China’s super rich have for years been leaving the country and bringing their families and wealth with them. The number one choice of destination to migrate, normally via high-rolling investment visa schemes, has been the United States.
But since Donald Trump took office in January he has already begun to take a harder stance on immigration, including wealthy Chinese.
While the president has yet to speak on the so-called EB-5 – the controversial “golden visa” program that has accepted thousands of wealthy immigrants over the years – the US has begun to look like an unfriendly territory for global business people, said Nuri Katz, head of financial services firm Apex Capital Partners.
It would however be difficult for Trump to criticize the program in too harsh words since he and his buddies, including son-in-law and White House advisor Jared Kushner, have benefited greatly from the scheme. Several Trump-branded construction project have reportedly been funded by wealthy Chinese who have invested cash for visa, including the gleaming Trump Bay Street complex in New Jersey.
“As such, I do not think that Trump will initiate any changes to the EB-5,” Katz told Asia Times.
“Having said that, many other individuals, including many congressmen and senators do want to change or scrap the program entirely, so that may happen despite what Trump may think or want.”
The EB-5 visa is a method of obtaining a green card for foreign nationals who invest money in the US. To obtain the visa, individuals must invest US$1 million – or US$500,000 in so-called targeted employment areas – that should lead to the creation of at least 10 jobs for American workers. Launched by Congress in 1990, it’s today the most popular residency program in the world.
Applicants of the program have invested more than US$13 billion since 2008 and have created tens of thousands of jobs for US workers, according to Stephen Yale-Loehr, a law professor at Cornell University
Almost 90% of all “golden visa” investors are from China.
But uncertainty has become an overhang on the program, which will face renewal on April 28.
The scheme has been criticized for being plagued by widespread fraud and political corruption. Senate Judiciary Committee Chairman Chuck Grassley recently said the program poses “significant national security risks” and that it may be “facilitating terrorist travel, economic espionage, money laundering and investment fraud.” Katz agrees that the program has been found to have many flaws as well as insufficient due diligence on applicants, with people both in the US and abroad falling victim.
“Many dishonest players have promoted the EB-5 program in China pretending to have official approval from the US showing that their investment project is a solid, profitable investment proposal.
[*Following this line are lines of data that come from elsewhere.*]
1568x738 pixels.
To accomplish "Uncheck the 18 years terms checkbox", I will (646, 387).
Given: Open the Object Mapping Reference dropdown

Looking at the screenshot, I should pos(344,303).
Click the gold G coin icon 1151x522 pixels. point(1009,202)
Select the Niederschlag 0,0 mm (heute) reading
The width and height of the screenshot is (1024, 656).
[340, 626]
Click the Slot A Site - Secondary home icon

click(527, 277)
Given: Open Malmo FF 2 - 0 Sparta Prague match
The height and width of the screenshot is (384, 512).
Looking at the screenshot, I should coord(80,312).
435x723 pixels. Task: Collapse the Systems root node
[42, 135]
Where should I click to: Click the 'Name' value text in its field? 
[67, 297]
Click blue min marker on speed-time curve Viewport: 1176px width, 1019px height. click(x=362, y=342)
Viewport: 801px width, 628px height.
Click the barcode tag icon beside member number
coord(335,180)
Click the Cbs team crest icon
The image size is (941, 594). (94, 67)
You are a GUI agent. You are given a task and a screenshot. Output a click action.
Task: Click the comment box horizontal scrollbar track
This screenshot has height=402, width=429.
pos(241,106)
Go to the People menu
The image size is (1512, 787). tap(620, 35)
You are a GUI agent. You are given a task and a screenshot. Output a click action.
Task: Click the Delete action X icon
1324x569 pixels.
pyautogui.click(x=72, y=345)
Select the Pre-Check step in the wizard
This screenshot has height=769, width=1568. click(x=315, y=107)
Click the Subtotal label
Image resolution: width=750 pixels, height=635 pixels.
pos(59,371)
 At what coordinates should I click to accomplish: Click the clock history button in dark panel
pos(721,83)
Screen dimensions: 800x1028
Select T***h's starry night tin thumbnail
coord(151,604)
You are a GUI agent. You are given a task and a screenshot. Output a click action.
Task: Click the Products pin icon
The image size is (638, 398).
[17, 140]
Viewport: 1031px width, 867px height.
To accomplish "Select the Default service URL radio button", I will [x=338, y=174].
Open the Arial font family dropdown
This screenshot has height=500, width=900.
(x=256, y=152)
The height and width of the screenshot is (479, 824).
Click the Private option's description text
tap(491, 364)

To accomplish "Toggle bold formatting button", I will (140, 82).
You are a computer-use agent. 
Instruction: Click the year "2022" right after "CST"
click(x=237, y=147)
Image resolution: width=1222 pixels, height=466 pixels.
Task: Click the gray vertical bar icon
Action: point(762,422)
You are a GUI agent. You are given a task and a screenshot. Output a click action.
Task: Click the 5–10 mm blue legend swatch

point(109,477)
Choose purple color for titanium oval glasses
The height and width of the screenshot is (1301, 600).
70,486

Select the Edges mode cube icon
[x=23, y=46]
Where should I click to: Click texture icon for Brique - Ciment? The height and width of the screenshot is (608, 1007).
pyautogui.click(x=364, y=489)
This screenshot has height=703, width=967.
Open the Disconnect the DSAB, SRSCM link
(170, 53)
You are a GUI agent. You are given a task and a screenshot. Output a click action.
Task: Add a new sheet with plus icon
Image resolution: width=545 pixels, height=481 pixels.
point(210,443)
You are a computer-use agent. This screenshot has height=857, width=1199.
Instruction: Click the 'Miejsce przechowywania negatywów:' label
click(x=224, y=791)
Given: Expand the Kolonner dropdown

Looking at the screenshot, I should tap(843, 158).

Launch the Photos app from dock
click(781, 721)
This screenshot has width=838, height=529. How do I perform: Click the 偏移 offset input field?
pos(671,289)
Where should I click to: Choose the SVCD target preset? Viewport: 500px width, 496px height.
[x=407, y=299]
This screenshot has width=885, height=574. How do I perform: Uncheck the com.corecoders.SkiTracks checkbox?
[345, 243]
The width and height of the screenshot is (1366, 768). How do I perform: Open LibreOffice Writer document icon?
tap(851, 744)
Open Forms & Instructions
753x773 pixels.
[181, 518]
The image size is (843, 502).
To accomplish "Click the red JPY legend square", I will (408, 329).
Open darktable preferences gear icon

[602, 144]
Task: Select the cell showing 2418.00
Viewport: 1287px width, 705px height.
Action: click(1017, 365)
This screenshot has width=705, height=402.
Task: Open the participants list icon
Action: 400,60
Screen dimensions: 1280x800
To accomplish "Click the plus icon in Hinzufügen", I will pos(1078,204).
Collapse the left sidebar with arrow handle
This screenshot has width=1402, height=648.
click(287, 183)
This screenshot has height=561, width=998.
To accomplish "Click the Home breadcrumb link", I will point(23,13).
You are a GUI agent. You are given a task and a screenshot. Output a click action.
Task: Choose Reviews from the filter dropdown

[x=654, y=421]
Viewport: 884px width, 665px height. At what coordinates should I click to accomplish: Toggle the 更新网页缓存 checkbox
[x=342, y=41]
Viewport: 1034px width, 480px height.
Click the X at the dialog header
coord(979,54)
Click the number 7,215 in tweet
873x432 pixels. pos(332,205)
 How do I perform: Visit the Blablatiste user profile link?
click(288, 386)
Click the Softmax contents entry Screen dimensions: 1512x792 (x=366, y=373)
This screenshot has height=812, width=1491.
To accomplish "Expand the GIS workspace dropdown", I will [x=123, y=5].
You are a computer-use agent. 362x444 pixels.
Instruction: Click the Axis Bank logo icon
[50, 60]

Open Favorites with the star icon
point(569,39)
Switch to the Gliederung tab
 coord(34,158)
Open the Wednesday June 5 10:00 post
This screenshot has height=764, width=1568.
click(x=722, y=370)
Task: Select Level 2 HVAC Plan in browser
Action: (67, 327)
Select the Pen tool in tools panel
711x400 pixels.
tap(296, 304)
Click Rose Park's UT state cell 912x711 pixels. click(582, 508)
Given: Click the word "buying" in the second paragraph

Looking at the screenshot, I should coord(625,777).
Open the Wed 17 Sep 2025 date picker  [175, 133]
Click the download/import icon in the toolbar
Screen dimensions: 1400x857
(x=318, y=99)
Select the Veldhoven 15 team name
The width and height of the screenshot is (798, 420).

Yet that was not true and many people, including Chinese nationals, have lost money in the program,” he said.
Another issue of concern is that the current processing of applications have taken too long, sometimes up to eight years. Most applicants will not find that acceptable.
Now, most experts expect some sort of change to the scheme.
“There’s been a specter of reform in the background for so long, it’s been tough to have certainty about how the program will function. Will projects that qualify under the current program be grandfathered in? No one knows,” Michael Gibson, a partner at Bass, Berry & Sims in Washington DC, told Forbes. “Everybody believes there will be some reform, but no one knows what it will look like.”
Indeed, even the US immigration office is left in the dark, at least according to its chatbot, named Emma, that answers questions on its online forum. “The Department of Homeland Security (DHS) is updating information regarding the presidential actions on immigration,” the bot said when asked whether the EB-5 scheme would be changed under the new administration.
Katz believes wealthy Chinese now will move away from the EB-5 program and eye other options and destinations. Canada, the UK and Australia are also among most popular destinations for China’s super rich, according to different ranking. Considerable numbers of Chinese are already receiving citizenship by investment in places like the islands of Dominica and St Kitts in the West Indies and other places in the Caribbean.
“As we see the EB-5 program processing times going up, we see more interest in the citizenship by investment programs in the Caribbean. We expect this trend to continue to grow,” Katz said.
A report from Hurun, a research firm in Shanghai that tracks the wealthy, found in 2014 that 64% of Chinese millionaires were considering or were in the process of moving, with education topping the list of reasons.